**EXERCISE:** Copy out each line of the listing below word for word, omitting the pictures.
#### EXERCISE INPUT ####
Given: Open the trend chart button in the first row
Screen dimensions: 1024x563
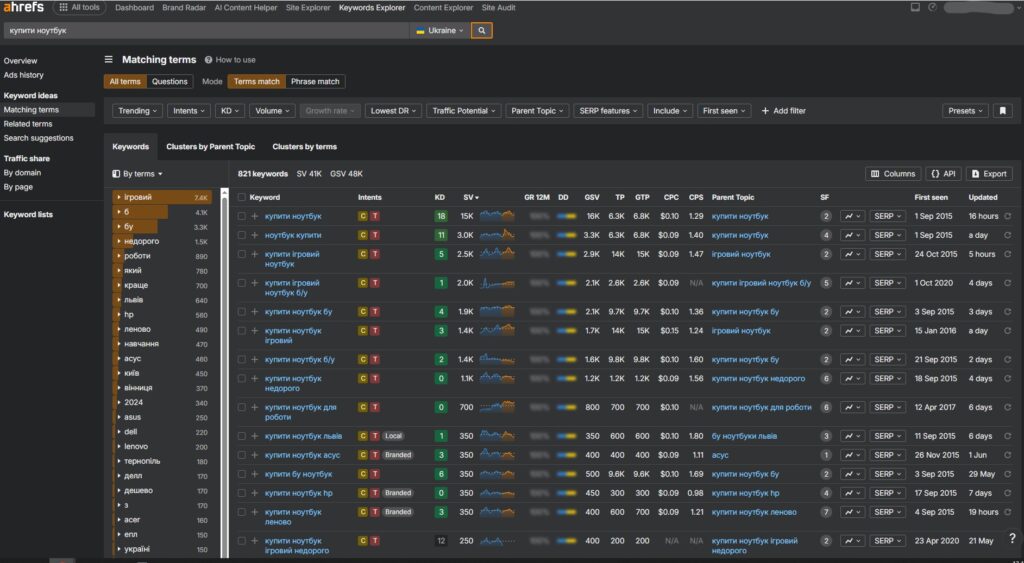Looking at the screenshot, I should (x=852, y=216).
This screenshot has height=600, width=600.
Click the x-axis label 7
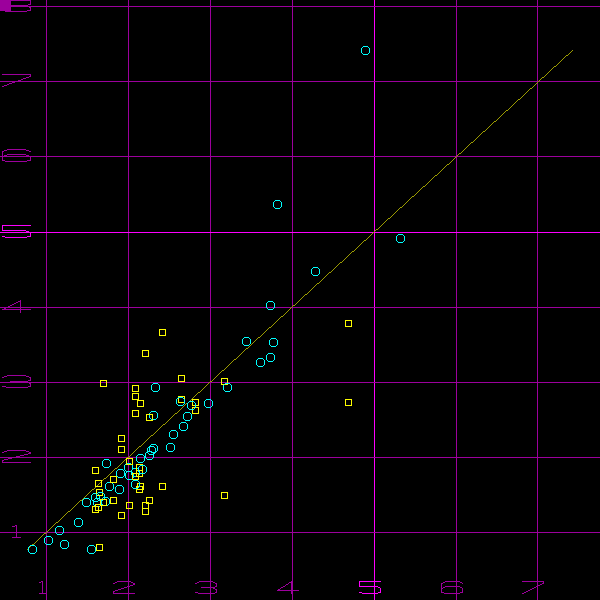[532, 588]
####
**WRITTEN ANSWER:**
Given: Open the trend chart button in the first row
Screen dimensions: 1024x563
Looking at the screenshot, I should (x=852, y=216).
This screenshot has height=600, width=600.
Click the x-axis label 7
[532, 588]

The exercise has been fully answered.